We're comparing this to a company who's best selling product is, production values aside, roughly 80% reprinted rules of another company's free game.
This is a flaw in the CB, mind you, not the player. Although I prefer to do it by hand (if only because I have specific method I use for documentation), I'd have no problems with using a rules-source level character builder. As long as you know that what it says it what's actually true.
[/work induced rage rant]
Now this I can agree on. Piazo has great adventure support and they just seem to have great production values and customer support which is so important. Their digital support is also fantastic. Non of these things have to do with game design maybe wizards should focus on some of those aspects instead of launching into another edition...
Honest truth, releases coming too frequently always worries me. For instance, L5R getting a 4th edition so soon after the 3rd really, REALLY scares me.. Or it did until I heard it included so many fixes over third (such as actual horses!).
But at the end of the day, D&D is an engine in my mind, not a full game. And like any engine, you need to either keep coming out with expansion modules or updates to keep selling product.
My personal wish-list for 5e:
1. 4e style skills, attack and damage tracking (Dresden, rolling vs Reflex or whatever is balls, you are totally right)

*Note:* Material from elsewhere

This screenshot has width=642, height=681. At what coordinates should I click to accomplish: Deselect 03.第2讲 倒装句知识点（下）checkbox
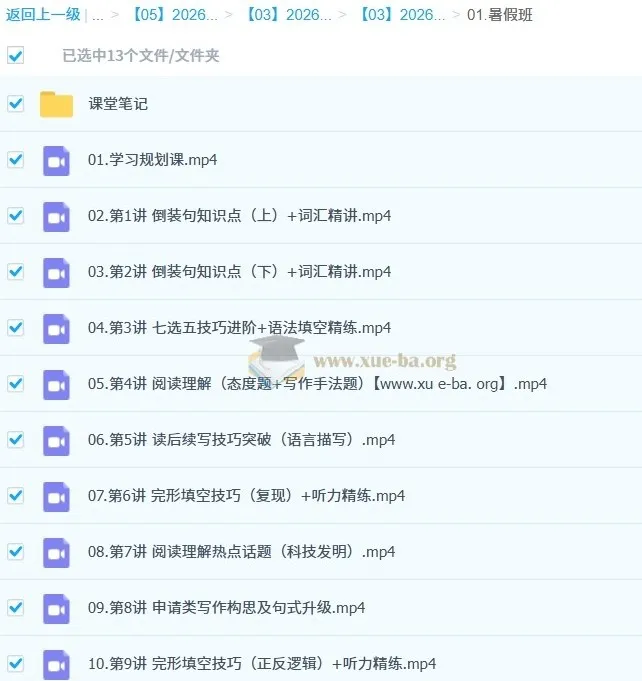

2. Equity of powers like 4e. Fighters must do more than attack for me to want to play one.
3. Less reliance on minis, and thus on grid maps. I miss 3e arena of the mind play.
4. Virtual table top, character creator, monster creator, PDFs ON RELEASE. I can make my own pen and paper character, I'm not stupid, but I want to play games with gamers all over the country and 4e promised me that and then let me down slow.